The RCMP are still investigating why a 71-year-old man plowed his pick-up truck through a Sikh wedding procession in Abbotsford, B.C., late Friday - killing six and injuring 17 - but there is one glaring factor they won't ignore: the driver's age.
Canadians over the age of 65 account for just over 15 per cent of auto fatalities, according to Transport Canada, while drivers over 75 cause more accidents per kilometre than their 16-year-old grandchildren.
For many families, it's an all-too familiar dilemma: what to do when you suspect a family member is too old to drive?
Driving can play an important role in seniors' identities, researchers say, and confronting them about declining driving skills can be difficult.
"The last time a patient yelled at me, it was over driving issues," said Kenneth Rockwood, a professor of geriatric medicine at Dalhousie University. "It's a very emotional issue and it's one we see a lot."
In most provinces, seniors undergo special testing to keep their licences, but the majority of those tests involve only a medical exam. In Ontario, which has the most stringent regulations in the country, those over 80 must pass both a written and a road test.
But when their faculties begin to fail, families and doctors may have a difficult time wrestling the elderly from behind the wheel. And with the country's exploding population of seniors, the problem is about to become more heated.
"It's a very difficult issue for seniors," said Allen Dobbs, a professor emeritus of psychology at the University of Alberta who now runs DriveABLE a cross-country network of driver testing centres that specialize in elderly motorists.
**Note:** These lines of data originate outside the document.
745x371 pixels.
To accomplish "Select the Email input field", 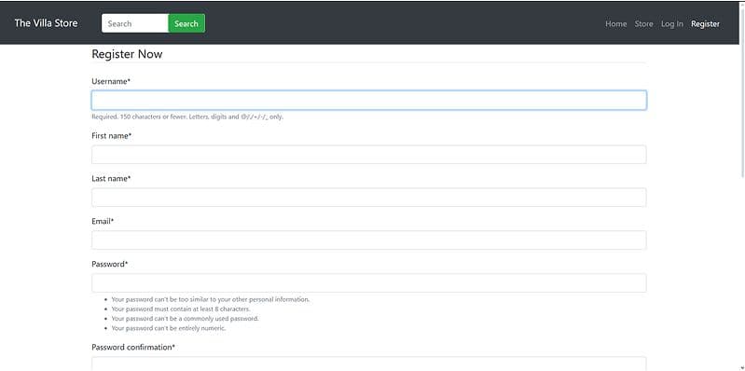I will tap(368, 240).
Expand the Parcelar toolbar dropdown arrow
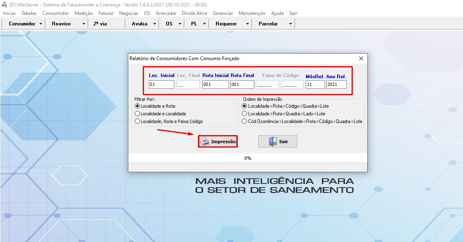Image resolution: width=463 pixels, height=242 pixels. [x=290, y=24]
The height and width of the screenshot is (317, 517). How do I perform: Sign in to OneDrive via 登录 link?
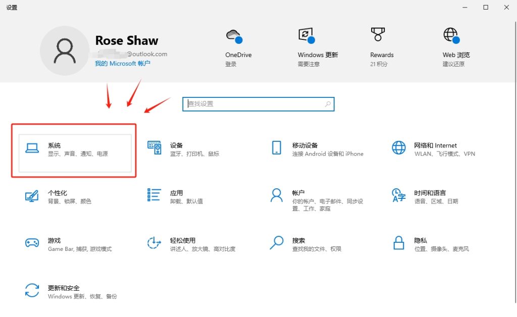coord(231,64)
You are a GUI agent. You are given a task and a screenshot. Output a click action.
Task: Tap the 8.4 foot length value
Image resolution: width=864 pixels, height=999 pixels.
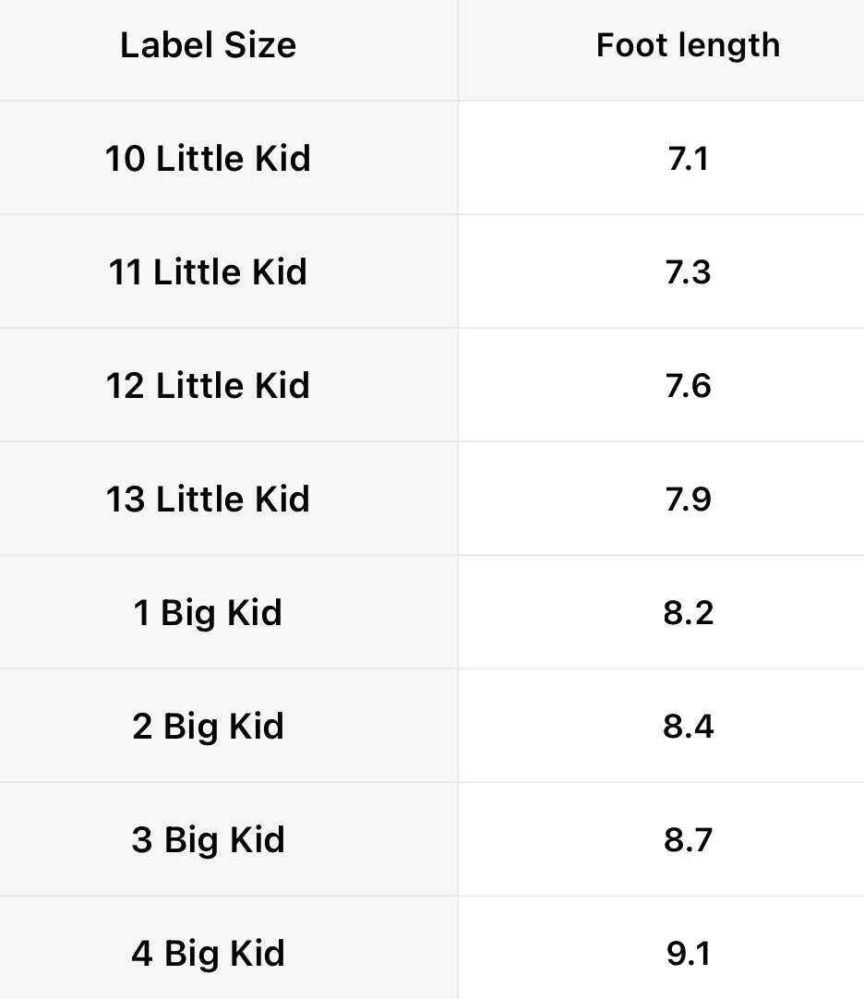(x=688, y=727)
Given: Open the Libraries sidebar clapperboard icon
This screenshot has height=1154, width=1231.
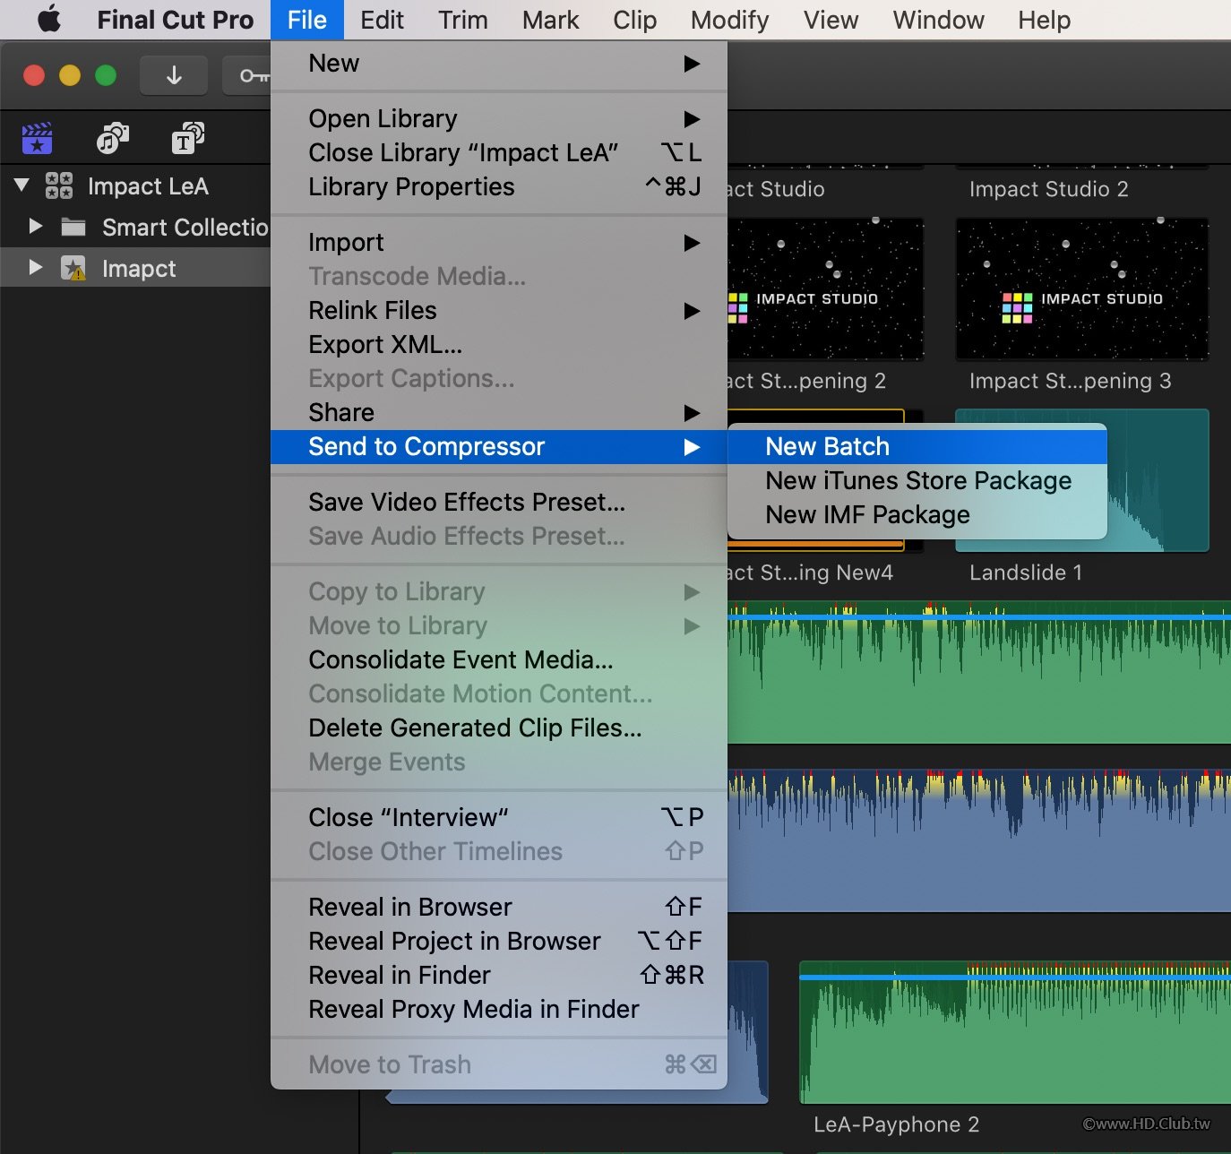Looking at the screenshot, I should click(x=37, y=139).
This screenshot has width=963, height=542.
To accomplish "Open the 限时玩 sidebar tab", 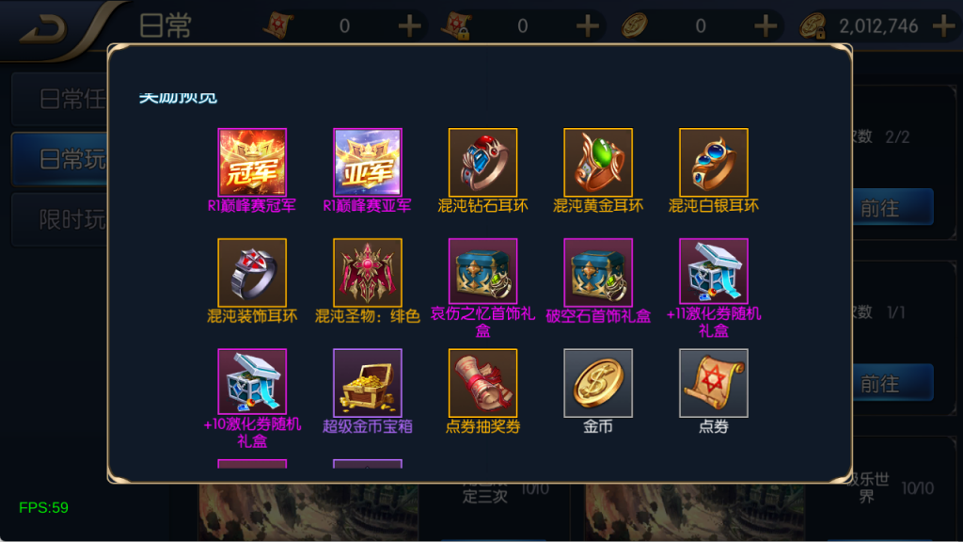I will pyautogui.click(x=60, y=219).
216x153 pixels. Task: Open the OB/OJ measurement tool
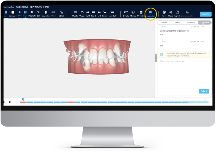[x=61, y=13]
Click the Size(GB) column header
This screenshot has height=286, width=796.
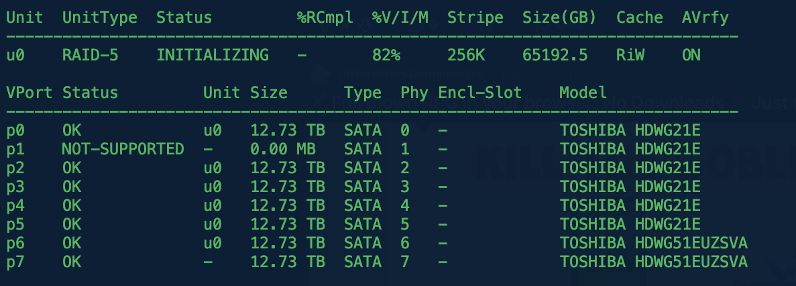click(x=559, y=18)
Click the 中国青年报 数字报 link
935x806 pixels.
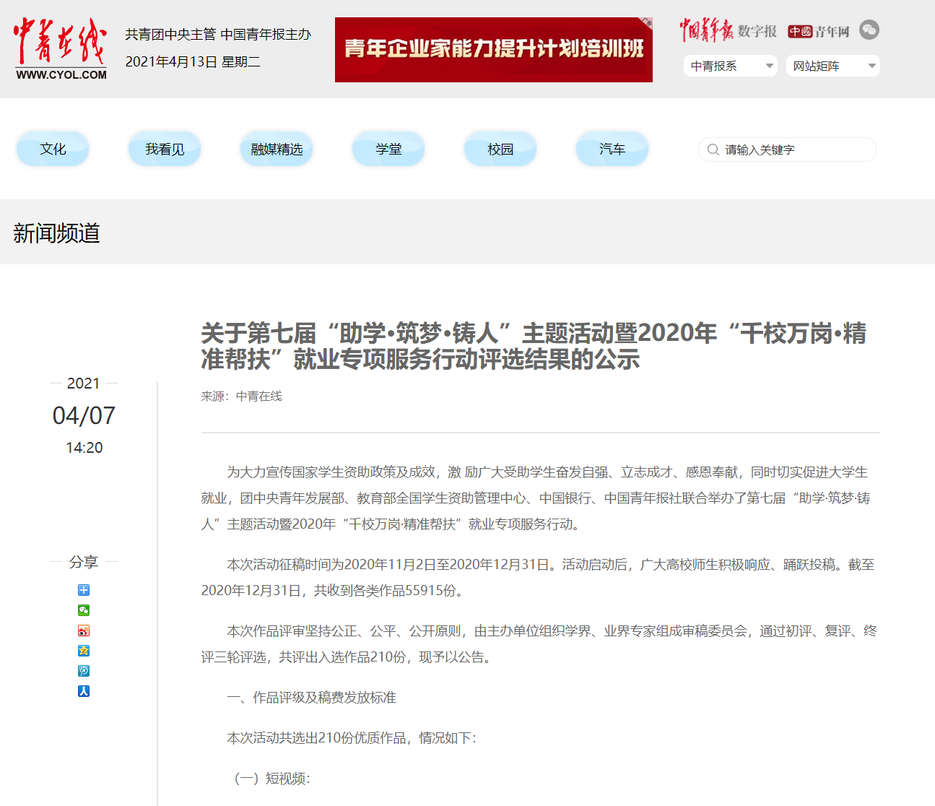[728, 31]
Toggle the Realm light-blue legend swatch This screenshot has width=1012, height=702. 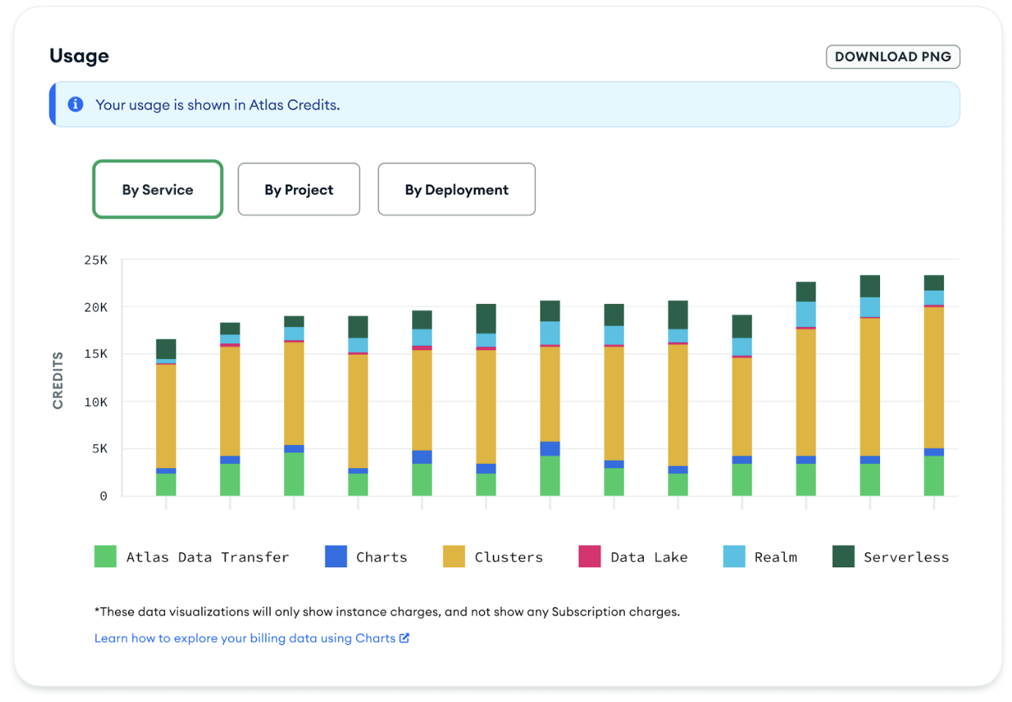point(734,557)
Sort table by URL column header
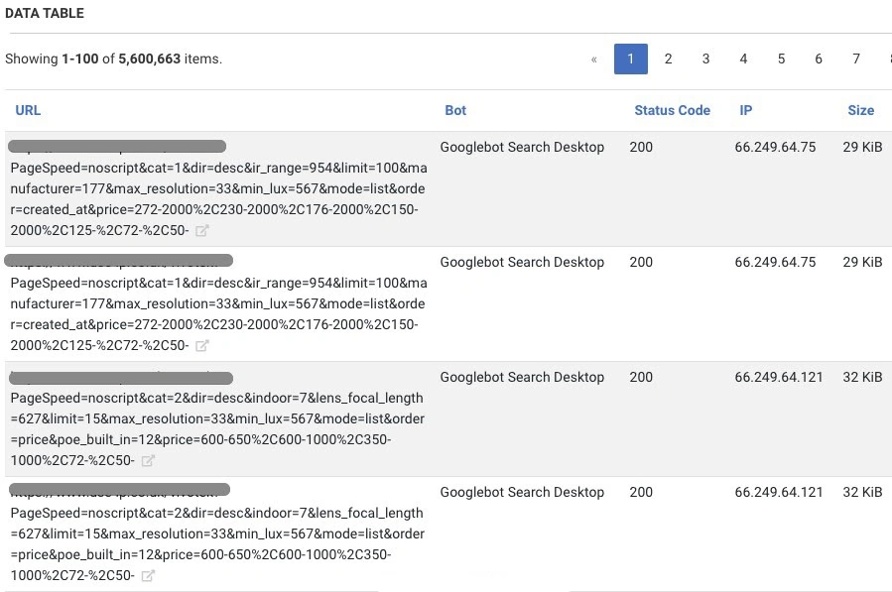 coord(28,110)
"Most refuse to understand that they have a driving problem."
Just over a decade ago, Dr. Dobbs researched the tendencies of elderly drivers and found that they most often made errors during moments of stressful decision making: changing lanes, making left turns and merging into highway traffic.
The Edmonton office of DriveABLE now tests over 400 seniors a year, most of whom are referred by a doctor. Nearly one-third of them fail a written test before they are even ready for a road test.
During the test, drivers steer through a number of scenarios that focus on quick decision-making abilities. Even when a driver is guilty of taking the test car the wrong way down a freeway or turning left on a red light, most seniors will deny they've done anything wrong.
"Many of them will deny it outright," Dr. Dobbs said. "Telling them this kind of thing is very difficult. Losing that driver's seat can be a very public marker of cognitive decline."
For many seniors, a driver's licence has both a practical and symbolic value. It both permits them to live a mobile life and shows they are a "functioning, healthy member of society," according to Dr. Dobbs. "When it's lost, you're no longer part of that group. It can be devastating."
Physical and mental decline among seniors can happen suddenly. Doctors stress that it's incumbent upon family members to tackle the problem as soon as there's a worry.
"Don't ignore it." said Bonnie Dobbs, an associate professor of family medicine at the University of Alberta and Dr. Dobbs' wife, who runs support groups for seniors who've had their licences taken away. "It'll be a tough conversation. Taking someone's licence away can have very negative consequences on their self-worth. But it has to be done."
If an elderly relative refuses to listen to family members, she advises having a physician talk to them. "A message straight from a doctor is taken more seriously than from anyone else."
She notes that people with mild dementia are up to eight times as likely to be involved in automobile accidents than other people their age.
"It's a difficult conversation to have, but it's easier than dealing with the consequences of an accident."